Comparing 2nd-line Anti-diabetic Agents on Heart Failure Outcomes: a Real-World Evidence Study using M Heath Fairview Electronic Health Records
Presented by Elzbieta Jodlowska-Siewert
Masters Candidate in Biostatistics
Plan B Adviser: Jue Hou
Type 2 diabetes mellitus (T2D) is becoming increasingly prevalent both in the U.S. and worldwide. Patients with T2D have a higher risk of cardiovascular disease, including heart failure (HF). Heart failure is a big healthcare burden, because patients require frequent hospitalizations due to exacerbations.
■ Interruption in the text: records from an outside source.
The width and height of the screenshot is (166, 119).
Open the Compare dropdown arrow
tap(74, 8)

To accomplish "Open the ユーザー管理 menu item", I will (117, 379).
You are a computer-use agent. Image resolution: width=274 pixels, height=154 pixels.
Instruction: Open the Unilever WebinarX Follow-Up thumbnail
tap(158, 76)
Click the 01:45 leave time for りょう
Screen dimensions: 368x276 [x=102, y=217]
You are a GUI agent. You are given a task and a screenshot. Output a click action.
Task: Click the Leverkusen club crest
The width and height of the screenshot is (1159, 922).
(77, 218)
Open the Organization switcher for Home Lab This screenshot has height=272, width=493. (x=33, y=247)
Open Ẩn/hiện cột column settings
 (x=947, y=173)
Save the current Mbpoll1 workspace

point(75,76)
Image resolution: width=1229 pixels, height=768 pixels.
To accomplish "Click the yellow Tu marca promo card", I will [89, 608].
While multiple T2D drugs are currently available, there are conflicting results on their effect on HF hospitalization rates. We conducted a retrospective data analysis on EHR data of 5,000 patients with a high probability of T2D. Treatment arms included patients treated first with metformin and then one of the following anti-diabetic agents grouped by mechanisms: Glucagon-like peptide-1 analogues (GLP-1), Dipeptidyl Peptidase-4 inhibitors (DPP-4), sulfonylureas (SU) or insulin. We conducted 2 pairwise comparisons of time to the first HF-related medical encounter and the occurrence of a HF-related medical encounter within 5 years from baseline for hyperinsulinemia-inducing agents (SU vs. insulin) and agents affecting the incretin system (GLP-1 vs. DPP-4). For the occurrence of a HF-related medical encounter within 5 years from index date, there were no significant differences between the SU and insulin groups (risk difference of 0.059, 95% CI: -0.098 to 0.215), and between the GLP-1 and DPP-4 groups (risk difference of 0.136, 95% CI: -0.055 to 0.328). When comparing time to the first HF-related encounter, there was no significant difference for GLP-1 vs. DPP-4 group (5-year HF-free survival ratio of 0.975, 95% CI: 0.848 to 1.122). However, patients in the SU group had significantly higher HF-free survival rates than those in the insulin group (5-year HF-free survival ratio of 1.197, 95% CI: 1.116 to 1.290). In our cohort, patients on SU as second-line T2D therapy had a significantly longer time to first HF-related encounter than those treated with insulin. However, there was no difference in the risk difference of having a HF-related medical encounter within 5 years from index date. Overall, the results are encouraging to continue the study with a larger population and multiple comparisons between treatment groups.